> **Requirement**
Only the lines from the start of the material through the line containing "Tanvi Mahila Patpedhi (777, 1016)" are to be extracted, exactly as they appear.

= = = = = = =

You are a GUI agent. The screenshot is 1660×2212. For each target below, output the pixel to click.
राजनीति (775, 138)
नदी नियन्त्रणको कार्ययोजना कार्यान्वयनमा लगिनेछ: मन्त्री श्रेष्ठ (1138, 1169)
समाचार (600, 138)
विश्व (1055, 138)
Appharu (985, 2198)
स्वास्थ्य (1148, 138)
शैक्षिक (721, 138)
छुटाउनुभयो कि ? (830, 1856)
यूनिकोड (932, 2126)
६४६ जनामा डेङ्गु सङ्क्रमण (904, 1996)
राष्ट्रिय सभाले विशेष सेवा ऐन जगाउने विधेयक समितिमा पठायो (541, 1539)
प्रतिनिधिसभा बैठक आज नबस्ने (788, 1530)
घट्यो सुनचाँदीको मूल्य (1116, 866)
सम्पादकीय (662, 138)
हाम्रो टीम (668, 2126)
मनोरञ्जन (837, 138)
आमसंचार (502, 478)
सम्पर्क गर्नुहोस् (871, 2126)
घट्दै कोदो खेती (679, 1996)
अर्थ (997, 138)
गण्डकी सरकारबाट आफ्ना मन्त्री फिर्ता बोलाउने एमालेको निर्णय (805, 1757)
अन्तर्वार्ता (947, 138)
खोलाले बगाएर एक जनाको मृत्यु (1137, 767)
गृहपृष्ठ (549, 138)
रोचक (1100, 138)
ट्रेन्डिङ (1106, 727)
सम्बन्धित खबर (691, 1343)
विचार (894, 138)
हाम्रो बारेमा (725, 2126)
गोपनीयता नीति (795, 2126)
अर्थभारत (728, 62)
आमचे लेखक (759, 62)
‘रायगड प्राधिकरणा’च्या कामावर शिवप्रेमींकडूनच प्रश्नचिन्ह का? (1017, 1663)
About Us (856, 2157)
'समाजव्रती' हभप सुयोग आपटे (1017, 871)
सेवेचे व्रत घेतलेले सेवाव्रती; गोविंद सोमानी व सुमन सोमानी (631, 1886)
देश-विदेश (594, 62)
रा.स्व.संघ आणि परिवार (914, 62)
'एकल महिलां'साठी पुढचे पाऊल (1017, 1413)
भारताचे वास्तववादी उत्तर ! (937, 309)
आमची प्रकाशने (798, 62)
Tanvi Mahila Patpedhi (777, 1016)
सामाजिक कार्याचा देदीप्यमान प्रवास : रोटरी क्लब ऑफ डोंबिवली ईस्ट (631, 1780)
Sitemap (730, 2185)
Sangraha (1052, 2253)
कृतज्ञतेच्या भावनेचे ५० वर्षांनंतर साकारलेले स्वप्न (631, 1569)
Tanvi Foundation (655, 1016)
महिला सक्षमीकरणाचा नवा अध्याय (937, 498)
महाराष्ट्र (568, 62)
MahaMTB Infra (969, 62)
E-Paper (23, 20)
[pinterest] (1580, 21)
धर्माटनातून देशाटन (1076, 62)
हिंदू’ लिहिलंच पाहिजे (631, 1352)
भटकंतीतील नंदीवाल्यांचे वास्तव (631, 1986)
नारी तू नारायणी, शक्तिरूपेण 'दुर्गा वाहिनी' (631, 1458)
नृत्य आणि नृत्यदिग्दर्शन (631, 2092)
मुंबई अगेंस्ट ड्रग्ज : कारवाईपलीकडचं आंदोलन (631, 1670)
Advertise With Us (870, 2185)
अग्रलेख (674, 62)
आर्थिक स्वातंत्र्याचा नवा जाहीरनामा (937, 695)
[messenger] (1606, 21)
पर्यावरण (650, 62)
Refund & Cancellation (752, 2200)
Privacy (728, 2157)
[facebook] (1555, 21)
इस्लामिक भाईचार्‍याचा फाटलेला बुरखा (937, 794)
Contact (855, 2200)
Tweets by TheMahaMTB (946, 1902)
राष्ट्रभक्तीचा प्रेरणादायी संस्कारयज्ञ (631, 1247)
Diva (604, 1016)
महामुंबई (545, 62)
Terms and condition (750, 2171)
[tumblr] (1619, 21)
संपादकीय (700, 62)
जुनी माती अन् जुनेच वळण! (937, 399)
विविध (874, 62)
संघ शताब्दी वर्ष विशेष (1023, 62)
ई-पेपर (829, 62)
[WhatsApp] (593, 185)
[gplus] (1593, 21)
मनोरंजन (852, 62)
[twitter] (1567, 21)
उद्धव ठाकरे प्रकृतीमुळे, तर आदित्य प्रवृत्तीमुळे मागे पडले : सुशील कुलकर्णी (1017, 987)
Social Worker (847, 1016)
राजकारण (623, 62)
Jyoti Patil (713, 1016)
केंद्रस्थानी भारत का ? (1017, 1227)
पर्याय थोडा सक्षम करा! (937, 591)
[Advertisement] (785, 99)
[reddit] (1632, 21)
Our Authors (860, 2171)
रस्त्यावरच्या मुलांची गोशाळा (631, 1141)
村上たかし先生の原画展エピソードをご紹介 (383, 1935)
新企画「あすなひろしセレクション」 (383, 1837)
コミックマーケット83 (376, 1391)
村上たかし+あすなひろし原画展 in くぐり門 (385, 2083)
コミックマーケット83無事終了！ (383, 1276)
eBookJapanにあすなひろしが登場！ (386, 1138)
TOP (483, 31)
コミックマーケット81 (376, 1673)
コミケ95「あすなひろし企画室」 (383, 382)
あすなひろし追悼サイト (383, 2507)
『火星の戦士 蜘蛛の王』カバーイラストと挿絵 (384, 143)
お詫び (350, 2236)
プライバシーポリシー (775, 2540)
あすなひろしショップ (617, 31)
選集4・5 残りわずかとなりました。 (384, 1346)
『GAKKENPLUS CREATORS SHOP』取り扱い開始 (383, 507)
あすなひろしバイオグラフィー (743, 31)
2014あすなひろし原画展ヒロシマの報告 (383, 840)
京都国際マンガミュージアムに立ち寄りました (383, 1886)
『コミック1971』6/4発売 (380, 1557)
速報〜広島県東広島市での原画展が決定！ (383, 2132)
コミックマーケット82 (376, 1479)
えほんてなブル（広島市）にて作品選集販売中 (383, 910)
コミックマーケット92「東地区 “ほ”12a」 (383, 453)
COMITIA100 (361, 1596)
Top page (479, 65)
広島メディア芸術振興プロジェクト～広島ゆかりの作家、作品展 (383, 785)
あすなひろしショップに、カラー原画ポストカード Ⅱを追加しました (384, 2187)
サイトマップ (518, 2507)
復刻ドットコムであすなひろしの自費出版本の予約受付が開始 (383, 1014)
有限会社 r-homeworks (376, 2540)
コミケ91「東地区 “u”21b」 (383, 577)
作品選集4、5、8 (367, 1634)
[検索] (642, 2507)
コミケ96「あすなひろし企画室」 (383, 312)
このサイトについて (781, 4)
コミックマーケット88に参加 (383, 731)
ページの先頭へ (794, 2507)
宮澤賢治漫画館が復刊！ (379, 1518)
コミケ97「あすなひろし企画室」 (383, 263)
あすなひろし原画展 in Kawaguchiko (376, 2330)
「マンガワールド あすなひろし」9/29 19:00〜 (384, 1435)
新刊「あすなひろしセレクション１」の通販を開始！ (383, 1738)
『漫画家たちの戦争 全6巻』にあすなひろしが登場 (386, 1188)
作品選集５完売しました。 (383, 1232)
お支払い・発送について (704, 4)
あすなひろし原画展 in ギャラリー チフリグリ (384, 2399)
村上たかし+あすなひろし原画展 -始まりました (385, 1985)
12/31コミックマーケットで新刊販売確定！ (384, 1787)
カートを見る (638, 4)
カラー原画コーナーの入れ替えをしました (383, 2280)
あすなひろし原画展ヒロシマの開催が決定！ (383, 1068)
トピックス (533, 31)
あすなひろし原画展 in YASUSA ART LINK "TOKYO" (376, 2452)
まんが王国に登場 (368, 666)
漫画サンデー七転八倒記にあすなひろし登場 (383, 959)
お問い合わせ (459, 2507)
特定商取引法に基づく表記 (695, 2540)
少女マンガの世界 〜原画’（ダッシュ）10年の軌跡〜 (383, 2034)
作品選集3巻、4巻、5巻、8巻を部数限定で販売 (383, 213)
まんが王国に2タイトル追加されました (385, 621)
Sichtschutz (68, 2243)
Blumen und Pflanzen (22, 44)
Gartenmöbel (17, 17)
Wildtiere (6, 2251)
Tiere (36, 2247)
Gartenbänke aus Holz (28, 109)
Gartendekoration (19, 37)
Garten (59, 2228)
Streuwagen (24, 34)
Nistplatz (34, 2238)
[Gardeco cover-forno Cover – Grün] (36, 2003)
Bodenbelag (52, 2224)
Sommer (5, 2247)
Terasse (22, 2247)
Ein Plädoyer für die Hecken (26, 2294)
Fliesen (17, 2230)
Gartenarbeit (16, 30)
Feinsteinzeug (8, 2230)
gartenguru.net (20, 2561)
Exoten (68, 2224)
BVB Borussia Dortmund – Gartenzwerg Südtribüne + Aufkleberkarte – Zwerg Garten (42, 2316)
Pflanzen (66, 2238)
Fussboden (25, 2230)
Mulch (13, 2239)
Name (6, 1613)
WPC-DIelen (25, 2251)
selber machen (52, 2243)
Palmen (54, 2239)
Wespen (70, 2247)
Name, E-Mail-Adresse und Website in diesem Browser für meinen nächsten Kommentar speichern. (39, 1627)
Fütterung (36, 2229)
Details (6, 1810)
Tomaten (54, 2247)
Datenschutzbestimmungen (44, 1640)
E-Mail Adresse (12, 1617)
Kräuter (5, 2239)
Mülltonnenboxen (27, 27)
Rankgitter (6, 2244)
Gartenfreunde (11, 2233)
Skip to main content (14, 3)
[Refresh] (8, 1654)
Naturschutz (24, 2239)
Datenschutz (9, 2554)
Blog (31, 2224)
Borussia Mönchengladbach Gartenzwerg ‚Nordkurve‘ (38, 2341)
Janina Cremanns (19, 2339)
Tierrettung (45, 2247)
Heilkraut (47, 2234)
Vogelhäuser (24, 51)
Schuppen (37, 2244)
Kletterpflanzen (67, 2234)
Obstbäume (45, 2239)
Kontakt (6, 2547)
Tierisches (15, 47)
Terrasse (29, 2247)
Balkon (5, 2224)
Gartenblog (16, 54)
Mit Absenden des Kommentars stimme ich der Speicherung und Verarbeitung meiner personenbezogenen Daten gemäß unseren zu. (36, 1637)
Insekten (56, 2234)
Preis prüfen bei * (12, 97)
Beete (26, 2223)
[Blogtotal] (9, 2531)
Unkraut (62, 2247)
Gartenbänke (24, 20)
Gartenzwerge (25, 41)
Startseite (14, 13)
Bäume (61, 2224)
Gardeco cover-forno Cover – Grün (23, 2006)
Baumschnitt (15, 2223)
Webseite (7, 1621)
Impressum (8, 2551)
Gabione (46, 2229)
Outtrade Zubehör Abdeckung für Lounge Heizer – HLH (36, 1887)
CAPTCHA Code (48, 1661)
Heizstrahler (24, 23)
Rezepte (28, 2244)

= = = = = = =

> **Task solution**
You are a GUI agent. The screenshot is 1660×2212. For each target below, output the pixel to click.
राजनीति (775, 138)
नदी नियन्त्रणको कार्ययोजना कार्यान्वयनमा लगिनेछ: मन्त्री श्रेष्ठ (1138, 1169)
समाचार (600, 138)
विश्व (1055, 138)
Appharu (985, 2198)
स्वास्थ्य (1148, 138)
शैक्षिक (721, 138)
छुटाउनुभयो कि ? (830, 1856)
यूनिकोड (932, 2126)
६४६ जनामा डेङ्गु सङ्क्रमण (904, 1996)
राष्ट्रिय सभाले विशेष सेवा ऐन जगाउने विधेयक समितिमा पठायो (541, 1539)
प्रतिनिधिसभा बैठक आज नबस्ने (788, 1530)
घट्यो सुनचाँदीको मूल्य (1116, 866)
सम्पादकीय (662, 138)
हाम्रो टीम (668, 2126)
मनोरञ्जन (837, 138)
आमसंचार (502, 478)
सम्पर्क गर्नुहोस् (871, 2126)
घट्दै कोदो खेती (679, 1996)
अर्थ (997, 138)
गण्डकी सरकारबाट आफ्ना मन्त्री फिर्ता बोलाउने एमालेको निर्णय (805, 1757)
अन्तर्वार्ता (947, 138)
खोलाले बगाएर एक जनाको मृत्यु (1137, 767)
गृहपृष्ठ (549, 138)
रोचक (1100, 138)
ट्रेन्डिङ (1106, 727)
सम्बन्धित खबर (691, 1343)
विचार (894, 138)
हाम्रो बारेमा (725, 2126)
गोपनीयता नीति (795, 2126)
अर्थभारत (728, 62)
आमचे लेखक (759, 62)
‘रायगड प्राधिकरणा’च्या कामावर शिवप्रेमींकडूनच प्रश्नचिन्ह का? (1017, 1663)
About Us (856, 2157)
'समाजव्रती' हभप सुयोग आपटे (1017, 871)
सेवेचे व्रत घेतलेले सेवाव्रती; गोविंद सोमानी व सुमन सोमानी (631, 1886)
देश-विदेश (594, 62)
रा.स्व.संघ आणि परिवार (914, 62)
'एकल महिलां'साठी पुढचे पाऊल (1017, 1413)
भारताचे वास्तववादी उत्तर ! (937, 309)
आमची प्रकाशने (798, 62)
Tanvi Mahila Patpedhi (777, 1016)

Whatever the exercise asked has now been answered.